The absurd iPhone 8 rear-mounted fingerprint sensor rumor

“It’s still about five months away from the expected launch of the 2017 iPhone,” Gene Steinberg writes for The Tech Night Owl. “Some of those rumors are educated guesses, others might legitimately originate in the leaky Asian supply chain. Still others are made up out of whole cloth. Some don’t even sound reasonable.”

“So there was a published report that Apple might push the Touch ID sensor to the rear on the iPhone 8,” Steinberg writes. “On the surface, it seems absurd, and it remains absurd below the surface… It makes no sense whatever for Apple to take a feature that works as well or better than comparable features on other smartphones and move it somewhere else.”

“So where do rumors of that sort originate? It doesn’t pass the logic test, but perhaps this blatant example of fake news originated with one of Apple’s rivals, or fans of a rival smartphone,” Steinberg writes. “Now I wouldn’t presume to suggest that people who favor the Galaxy S8, with its rear-mounted fingerprint sensor, are responsible.”

Read more in the full article here.

MacDailyNews Take: We wouldn’t put it past the slavish copier to drop disinformation about the next-gen iPhone in order to normalize their crappily-placed rear-side Touch ID wannabe.

As can be seen by any rational (read: unpaid) review of Samsung’s Galaxy S8, fingerprint readers on the rear are inferior for many reasons (basic ergonomics, smudging of camera lens, etc.) to Apple’s traditional placement on the front of the iPhone.MacDailyNews, April 13, 2017

SEE ALSO:
No, Apple won’t move the Home button and Touch ID to the back of the ‘iPhone 8’ – April 13, 2017
Leaked iPhone 8 schematics show bezel-free, edge-to-edge display, Touch ID on rear casing – April 13, 2017

4 Comments

  1. This is thoroughly amusing! Truly funny and entertaining!

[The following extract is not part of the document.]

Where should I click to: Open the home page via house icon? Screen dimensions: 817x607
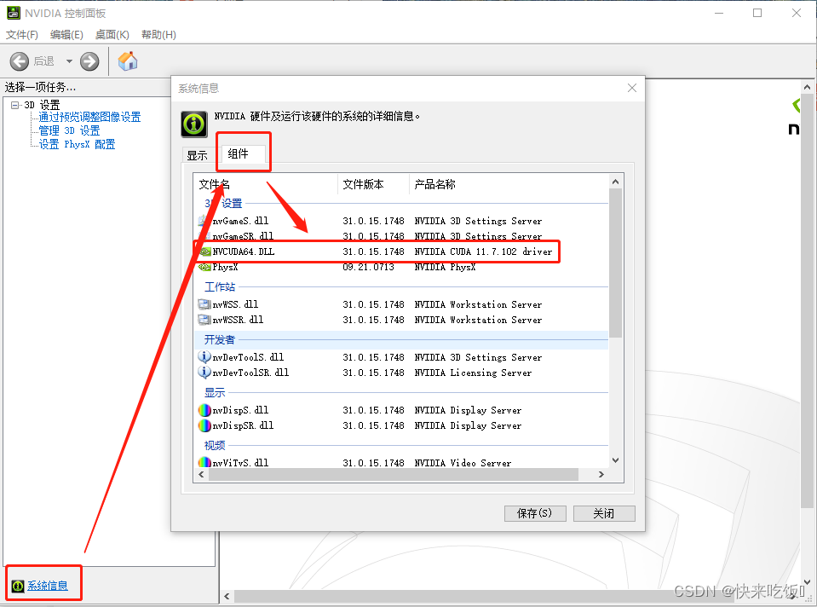click(x=128, y=61)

    Because, you know, Samsung decided to put theirs on the back, so obviously, Apple is scrambling to do it too….!

    As MDN said, you’ll struggle to find an unpaid-for review of Galaxy 8 that actually likes the sensor on the back. Even among the reviewers who have always been massive fandroids, they contort themselves explaining why Samsung had to put it in the back (some design/manufacturing/quality control issues, compounded by launch deadlines…).

    The hope is, people see that Apple will be doing the same stupid thing (sensor in the back), decide, “if that’s the case, I may well go for the Galaxy 8 now, rather than wait for iPhone 8”. I can see no more than exactly three people actually falling for that.

  2. First of all, there are a couple other phones with their power button (not Touch ID, but same idea- use it to turn on the phone) on the back. My nephew has one of these and it’s pretty cool- the idea is to relegate to dead surface area a functionality you don’t really need that often and you certainly don’t need it on the front of the phone. This frees up space for a larger screen but smaller phone. Most people do hold their phone in the their hand, so putting in an appropriate place on the back isn’t as bad as you all seem to think it is (cut outs in cases would allow for the touch ID on the back).

    Secondly, it also enables more one-handed use. Very often these days I’ll double press the home button with my right hand while holding my iPhone 6 in my left hand. Technically I could do that with my left thumb, but it’s awkward as I have to hold the phone in a way that it’s less secure in my hand. But using my left index finger on the back would work for me (allowing me the functionality while having a firm grip on the phone).

    I agree they won’t do it, but it’s probably more of a NIH reason than a functional one…

  3. Touch ID underneath has to be hardware, but can’t it be triggered via software layer, just like all the icons. A sensor could trigger the icons or the touch ID area based upon some sort of activity or action, similar to 3D touch contextual menu’s. The ID part would have to be in a specific area.
    To me, it would be cool if touch ID would be the whole area, just contextual and out of the way until needed. Or, the touch ID area would be permanent and specific, but the normal icon area could be a software layer that takes over after touch ID is enabled.